They raise Angus and Simmental cattle.
"We diversified 10 years ago and have some broiler houses on the edge of Oklahoma and in Stella, but our passion is beef cattle," he said.
Asked what it takes to be successful in farming, he answered, "Patience, willingness to make it your lifestyle. You've got to make sure that it comes first. You've got activities planned but, if a cow starts having a calf, it's probably at the most inconvenient time. You've got to take care of those animals. Budgeting and planning, knowing what you can and can't do. And you'd better have a love for it. It's no fun to bust ice when it's zero degrees, and it's no fun to buck hay when it's 120 degrees. But we enjoy the people we meet, and we enjoy the work that's done at the end of the day. Helping feed the world, that's a good feeling."

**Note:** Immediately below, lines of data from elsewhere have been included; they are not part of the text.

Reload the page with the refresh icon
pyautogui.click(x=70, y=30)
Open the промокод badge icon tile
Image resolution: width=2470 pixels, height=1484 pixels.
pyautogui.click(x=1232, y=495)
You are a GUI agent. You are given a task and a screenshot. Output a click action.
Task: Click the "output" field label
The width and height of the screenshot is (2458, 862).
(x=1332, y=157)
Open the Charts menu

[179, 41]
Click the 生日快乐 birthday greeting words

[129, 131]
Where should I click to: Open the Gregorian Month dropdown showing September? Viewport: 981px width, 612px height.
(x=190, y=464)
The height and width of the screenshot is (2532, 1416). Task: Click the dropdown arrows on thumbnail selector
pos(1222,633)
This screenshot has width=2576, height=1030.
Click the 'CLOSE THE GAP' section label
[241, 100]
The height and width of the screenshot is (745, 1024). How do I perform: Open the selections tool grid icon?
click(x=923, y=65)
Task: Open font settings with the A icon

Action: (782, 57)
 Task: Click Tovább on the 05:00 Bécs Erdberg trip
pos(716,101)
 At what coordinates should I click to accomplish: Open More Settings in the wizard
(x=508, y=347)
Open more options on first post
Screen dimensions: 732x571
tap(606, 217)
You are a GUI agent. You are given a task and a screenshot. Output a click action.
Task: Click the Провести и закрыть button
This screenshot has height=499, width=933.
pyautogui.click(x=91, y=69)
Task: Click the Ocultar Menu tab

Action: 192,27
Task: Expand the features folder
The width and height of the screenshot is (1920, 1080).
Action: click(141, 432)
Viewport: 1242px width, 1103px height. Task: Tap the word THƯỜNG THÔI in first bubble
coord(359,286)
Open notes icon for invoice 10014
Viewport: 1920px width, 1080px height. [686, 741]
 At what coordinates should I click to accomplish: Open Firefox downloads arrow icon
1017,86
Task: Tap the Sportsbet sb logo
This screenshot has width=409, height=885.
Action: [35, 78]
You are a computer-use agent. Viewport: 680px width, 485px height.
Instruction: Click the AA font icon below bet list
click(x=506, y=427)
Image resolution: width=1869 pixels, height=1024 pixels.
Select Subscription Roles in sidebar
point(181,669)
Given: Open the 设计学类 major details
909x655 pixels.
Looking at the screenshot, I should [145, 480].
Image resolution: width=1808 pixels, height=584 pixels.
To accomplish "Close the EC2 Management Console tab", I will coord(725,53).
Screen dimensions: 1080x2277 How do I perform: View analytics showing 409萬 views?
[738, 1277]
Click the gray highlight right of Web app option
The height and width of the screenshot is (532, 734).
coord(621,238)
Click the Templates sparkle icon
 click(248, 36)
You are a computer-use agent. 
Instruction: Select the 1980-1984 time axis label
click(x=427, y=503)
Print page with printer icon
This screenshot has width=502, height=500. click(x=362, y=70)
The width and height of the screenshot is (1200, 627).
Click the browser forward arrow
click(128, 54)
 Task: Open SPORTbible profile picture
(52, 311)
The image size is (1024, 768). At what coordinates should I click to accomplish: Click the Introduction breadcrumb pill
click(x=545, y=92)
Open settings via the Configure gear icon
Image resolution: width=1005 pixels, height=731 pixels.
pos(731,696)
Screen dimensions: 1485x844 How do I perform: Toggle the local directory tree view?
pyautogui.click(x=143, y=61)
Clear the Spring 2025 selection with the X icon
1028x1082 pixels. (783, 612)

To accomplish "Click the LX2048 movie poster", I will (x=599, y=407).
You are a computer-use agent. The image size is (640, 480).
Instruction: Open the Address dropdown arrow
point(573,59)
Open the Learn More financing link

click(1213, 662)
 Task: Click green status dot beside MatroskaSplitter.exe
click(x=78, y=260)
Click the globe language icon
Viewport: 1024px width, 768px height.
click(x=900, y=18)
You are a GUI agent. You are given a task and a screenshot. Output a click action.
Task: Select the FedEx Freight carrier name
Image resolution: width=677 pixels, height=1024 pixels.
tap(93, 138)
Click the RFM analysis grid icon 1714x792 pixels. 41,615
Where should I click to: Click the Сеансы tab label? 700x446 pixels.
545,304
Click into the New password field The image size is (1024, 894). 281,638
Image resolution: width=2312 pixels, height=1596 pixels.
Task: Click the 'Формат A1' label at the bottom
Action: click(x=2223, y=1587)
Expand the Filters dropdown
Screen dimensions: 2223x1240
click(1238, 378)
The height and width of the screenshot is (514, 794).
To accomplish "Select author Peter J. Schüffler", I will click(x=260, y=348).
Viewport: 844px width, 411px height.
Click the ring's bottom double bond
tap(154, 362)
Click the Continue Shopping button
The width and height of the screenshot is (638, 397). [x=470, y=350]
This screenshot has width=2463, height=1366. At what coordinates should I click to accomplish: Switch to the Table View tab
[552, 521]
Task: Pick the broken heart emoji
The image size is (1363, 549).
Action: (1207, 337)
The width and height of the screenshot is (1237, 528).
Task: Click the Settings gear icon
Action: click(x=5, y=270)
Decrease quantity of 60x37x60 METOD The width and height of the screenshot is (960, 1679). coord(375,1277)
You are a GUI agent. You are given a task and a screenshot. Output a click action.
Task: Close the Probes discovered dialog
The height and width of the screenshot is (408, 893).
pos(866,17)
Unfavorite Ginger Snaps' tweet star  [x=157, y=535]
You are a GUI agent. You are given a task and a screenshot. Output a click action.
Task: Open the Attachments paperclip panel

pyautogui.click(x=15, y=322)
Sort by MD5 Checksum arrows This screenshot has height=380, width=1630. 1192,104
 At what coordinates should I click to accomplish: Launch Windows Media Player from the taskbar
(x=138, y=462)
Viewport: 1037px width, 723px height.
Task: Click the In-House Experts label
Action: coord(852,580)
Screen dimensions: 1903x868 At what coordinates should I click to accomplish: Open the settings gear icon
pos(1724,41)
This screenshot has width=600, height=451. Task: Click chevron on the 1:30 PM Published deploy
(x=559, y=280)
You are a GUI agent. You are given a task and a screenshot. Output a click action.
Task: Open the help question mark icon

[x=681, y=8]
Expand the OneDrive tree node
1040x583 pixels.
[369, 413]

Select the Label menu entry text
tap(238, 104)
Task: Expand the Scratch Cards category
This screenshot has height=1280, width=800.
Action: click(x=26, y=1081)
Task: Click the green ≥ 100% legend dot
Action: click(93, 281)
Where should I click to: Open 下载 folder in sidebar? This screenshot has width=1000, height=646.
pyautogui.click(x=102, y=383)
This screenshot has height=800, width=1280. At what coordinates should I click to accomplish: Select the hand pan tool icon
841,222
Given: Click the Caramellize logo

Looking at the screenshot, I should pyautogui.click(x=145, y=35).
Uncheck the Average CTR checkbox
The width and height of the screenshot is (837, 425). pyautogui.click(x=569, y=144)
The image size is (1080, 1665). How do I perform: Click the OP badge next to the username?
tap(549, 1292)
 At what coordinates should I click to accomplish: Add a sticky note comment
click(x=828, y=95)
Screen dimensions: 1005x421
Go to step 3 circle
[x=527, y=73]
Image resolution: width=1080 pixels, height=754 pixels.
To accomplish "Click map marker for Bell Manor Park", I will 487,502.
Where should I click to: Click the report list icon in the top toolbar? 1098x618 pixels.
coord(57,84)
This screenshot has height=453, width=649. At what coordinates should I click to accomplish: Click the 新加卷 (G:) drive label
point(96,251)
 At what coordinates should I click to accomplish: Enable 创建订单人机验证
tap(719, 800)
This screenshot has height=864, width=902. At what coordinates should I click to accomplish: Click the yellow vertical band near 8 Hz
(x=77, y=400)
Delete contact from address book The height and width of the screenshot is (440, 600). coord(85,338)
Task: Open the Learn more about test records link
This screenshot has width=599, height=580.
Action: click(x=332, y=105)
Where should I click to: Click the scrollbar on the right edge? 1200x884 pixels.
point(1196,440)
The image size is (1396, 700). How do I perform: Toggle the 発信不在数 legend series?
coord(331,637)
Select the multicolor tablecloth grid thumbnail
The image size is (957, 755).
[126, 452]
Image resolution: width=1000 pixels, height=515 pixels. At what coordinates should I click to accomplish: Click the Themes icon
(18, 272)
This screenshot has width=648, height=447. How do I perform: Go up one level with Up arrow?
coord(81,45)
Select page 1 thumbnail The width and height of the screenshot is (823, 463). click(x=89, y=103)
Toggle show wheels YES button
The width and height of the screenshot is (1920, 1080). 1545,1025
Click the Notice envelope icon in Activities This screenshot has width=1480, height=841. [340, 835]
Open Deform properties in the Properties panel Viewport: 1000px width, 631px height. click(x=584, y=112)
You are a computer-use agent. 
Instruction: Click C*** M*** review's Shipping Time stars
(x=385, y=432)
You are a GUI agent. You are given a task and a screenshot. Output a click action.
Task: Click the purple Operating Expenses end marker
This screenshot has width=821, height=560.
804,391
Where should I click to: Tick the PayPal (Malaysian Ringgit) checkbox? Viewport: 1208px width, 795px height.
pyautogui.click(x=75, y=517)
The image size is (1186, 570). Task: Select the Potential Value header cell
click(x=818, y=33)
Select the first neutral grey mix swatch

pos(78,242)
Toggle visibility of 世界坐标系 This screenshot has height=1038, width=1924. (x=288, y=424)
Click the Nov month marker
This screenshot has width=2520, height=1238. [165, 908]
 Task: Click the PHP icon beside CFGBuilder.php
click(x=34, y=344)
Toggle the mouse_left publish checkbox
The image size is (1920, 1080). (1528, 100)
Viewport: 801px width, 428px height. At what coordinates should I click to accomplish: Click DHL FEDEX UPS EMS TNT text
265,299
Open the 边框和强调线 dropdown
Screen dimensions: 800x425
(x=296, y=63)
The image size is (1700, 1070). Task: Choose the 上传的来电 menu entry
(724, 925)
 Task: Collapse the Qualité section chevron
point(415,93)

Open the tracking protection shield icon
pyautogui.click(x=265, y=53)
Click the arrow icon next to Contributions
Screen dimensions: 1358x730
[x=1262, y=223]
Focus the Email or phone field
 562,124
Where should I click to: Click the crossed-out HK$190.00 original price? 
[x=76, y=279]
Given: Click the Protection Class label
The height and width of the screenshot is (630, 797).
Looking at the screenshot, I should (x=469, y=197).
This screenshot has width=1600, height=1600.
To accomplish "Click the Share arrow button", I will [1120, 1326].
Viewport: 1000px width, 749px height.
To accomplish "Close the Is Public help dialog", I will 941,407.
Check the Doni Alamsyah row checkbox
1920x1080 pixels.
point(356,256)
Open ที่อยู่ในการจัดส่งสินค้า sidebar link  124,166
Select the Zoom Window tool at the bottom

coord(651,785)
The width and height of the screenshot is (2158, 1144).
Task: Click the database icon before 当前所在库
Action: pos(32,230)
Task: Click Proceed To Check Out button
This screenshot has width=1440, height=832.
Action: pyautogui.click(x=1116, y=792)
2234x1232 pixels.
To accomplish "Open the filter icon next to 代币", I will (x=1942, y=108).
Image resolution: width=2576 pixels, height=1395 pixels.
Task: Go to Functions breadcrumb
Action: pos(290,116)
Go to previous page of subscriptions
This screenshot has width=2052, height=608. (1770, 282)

He said among the things he enjoys about farming are seeing how productive he has been by the end of the day, being able to do things as a family, and seeing his children be successful and make lifelong friends. He also noted there are small rewards such as seeing a newborn calf or watching a sunrise or sunset.
Challenges in farming include the weather, growing regulations, government oversight, markets and figuring out how to best market his product, he said. Weather is probably the biggest challenge, he added.
Vance works full-time as a banker for Live Oak Bank, covering the Midwest region, and Jennifer works full-time as a veterinarian in Anderson and in Bella Vista, Ark.
He added he believes that farmers need to be part of their professional organizations so their voices can be heard.
"I'm a firm believer in 4-H and FFA. They helped us develop into the adults we are," he said.